Oddbean new post about | logout
 nostr:nprofile1qy88wumn8ghj7mn0wvhxcmmv9uqjqamnwvaz7tmwdaehgu3wv45kuatwv3a8wctw0f5kwtnnwpskxef0qyf8wumn8ghj7mn0wd68yat99e3k7mf0qyfhwumn8ghj7mmxve3ksctfdch8qatz9uq32amnwvaz7tmjv4kxz7fwv3sk6atn9e5k7tcqyrhprfwl7sxpnf247s07g26g7q8xrry3yftz9t3hkmptkeahd38yjk8vj6z  this relay testing tool is pretty awesome... finding so many bugs i need to fix

i've filed an issue about the events with control characters though, they should not be accepted? or what is the deal with that? it's technically invalid json to have linebreaks in a string isn't it? (or backspaces or form feeds or tab characters)

should i be returning an error for that case and refusing to save it or what? nip-01 seems to imply that such an event should not be accepted 
 Glad it is helping.  I discovered a handful of chorus bugs with it myself.

I replied on github.
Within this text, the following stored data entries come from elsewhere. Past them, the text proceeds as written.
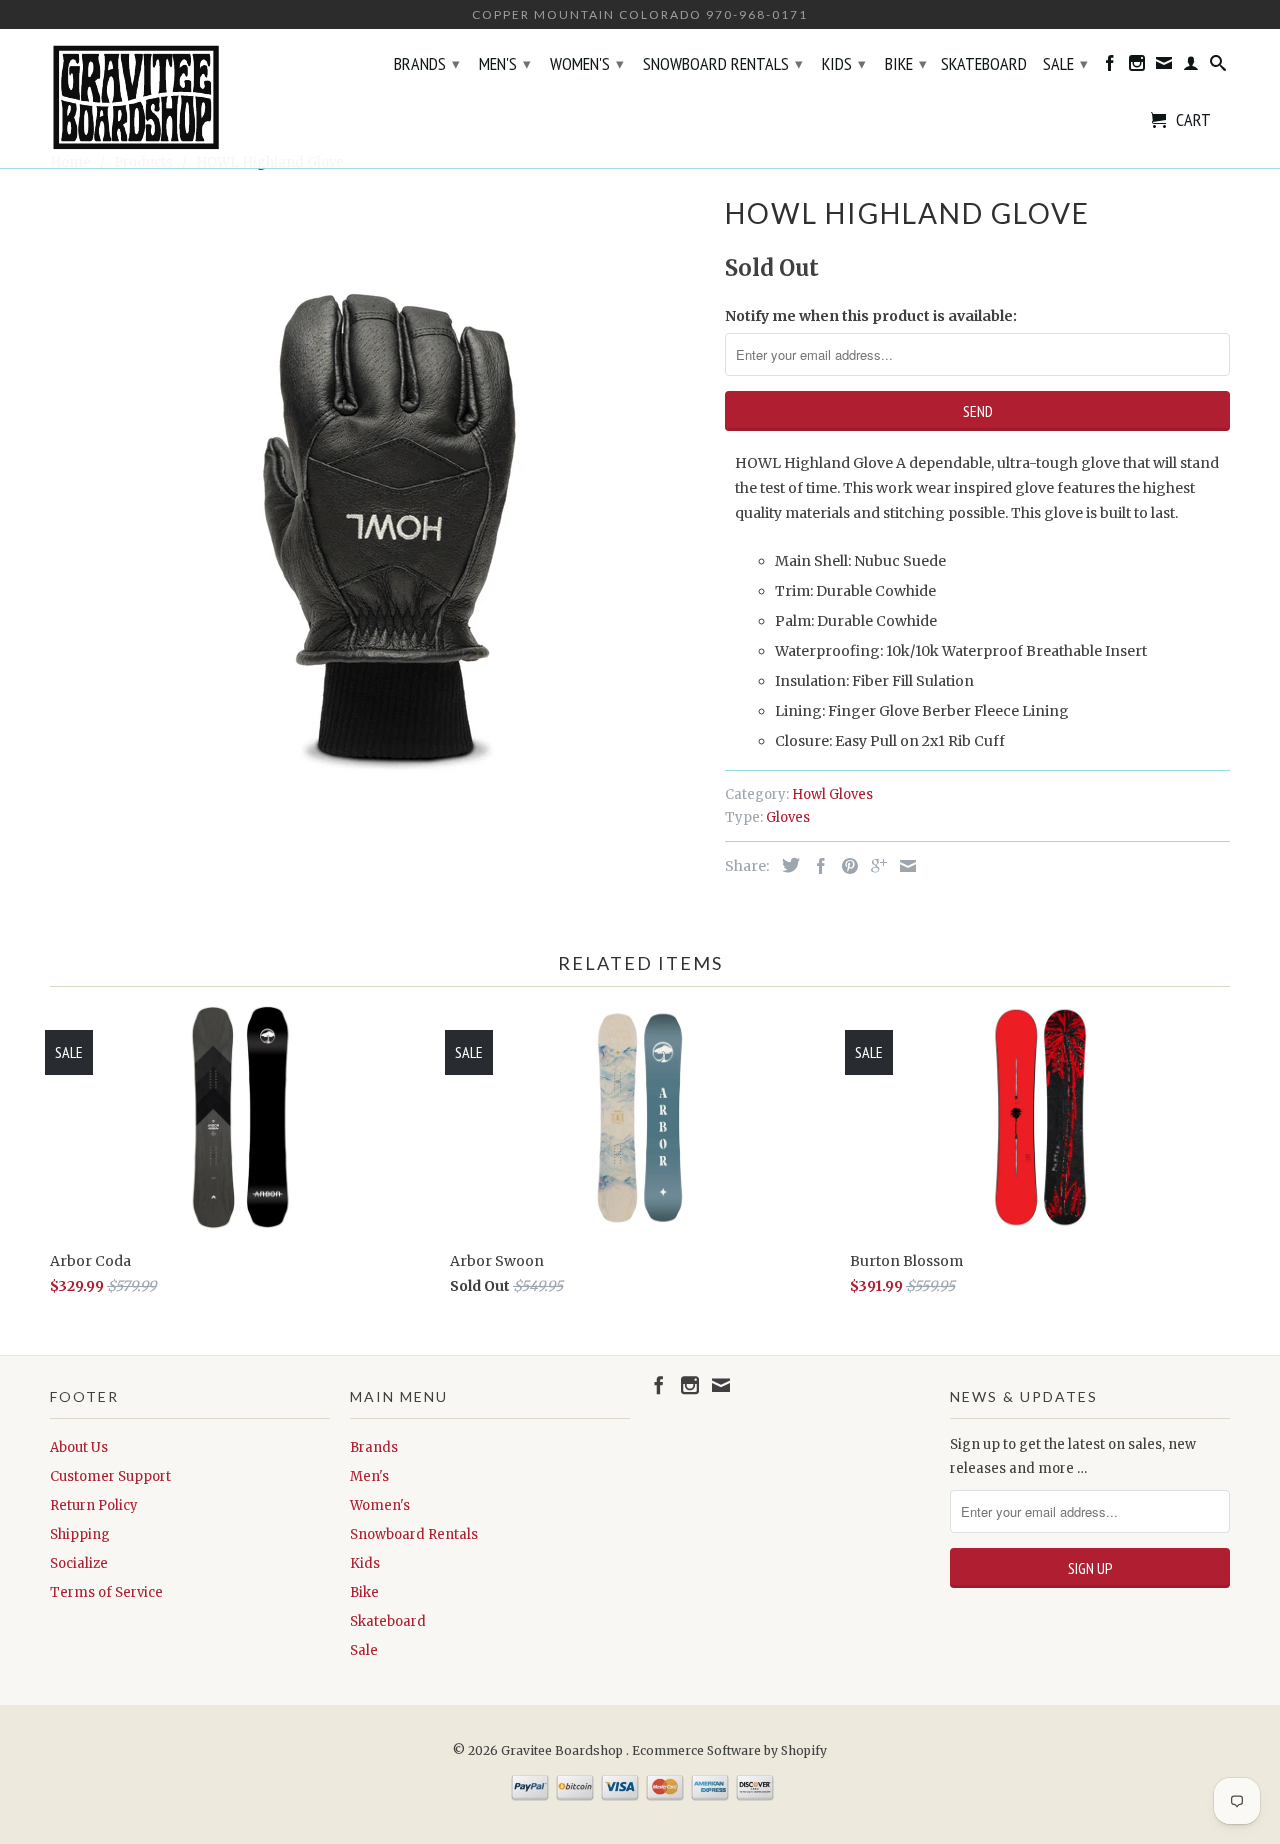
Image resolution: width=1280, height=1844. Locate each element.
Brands (427, 63)
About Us (79, 1447)
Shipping (80, 1534)
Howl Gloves (832, 794)
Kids (844, 63)
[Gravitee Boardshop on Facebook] (1110, 67)
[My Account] (1191, 67)
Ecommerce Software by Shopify (729, 1750)
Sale (1065, 63)
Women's (587, 63)
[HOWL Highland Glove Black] (377, 488)
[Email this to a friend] (903, 866)
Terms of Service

NO in this case confusingly means that it does not do the probably-wrong thing. 
 yeah, i think the main issue with strings and escaping is that you can't really predict anything about what's going to be inside the strings, and the primary intent of making the most common possible contrtol characters use the standard C style single is for space efficiency reasons

but \u and \/ need to be kept as i, and octal escapes, basically any number after a backslash, all need to be kept as is

the problem is that these escape codes have literally 3 representations, some have the single letter, and then there is \uXX and \uXXXX and then there is \[0-9] [0-9][0-9] octal codes, so if you decode them, you must re-encode them to the same form for deriving the ID hash

the encoding MUST define the normative encoding and any other form should be correctly accepted and retained as a literal... this pushes the issue off the relay devs and onto the clients where the problem originates anyway

in actual fact, you could even leave all this stuff out in the runtime data format, and just swallow the strings whole and leave them unprocessed  but in general the single letter escapes save memory space...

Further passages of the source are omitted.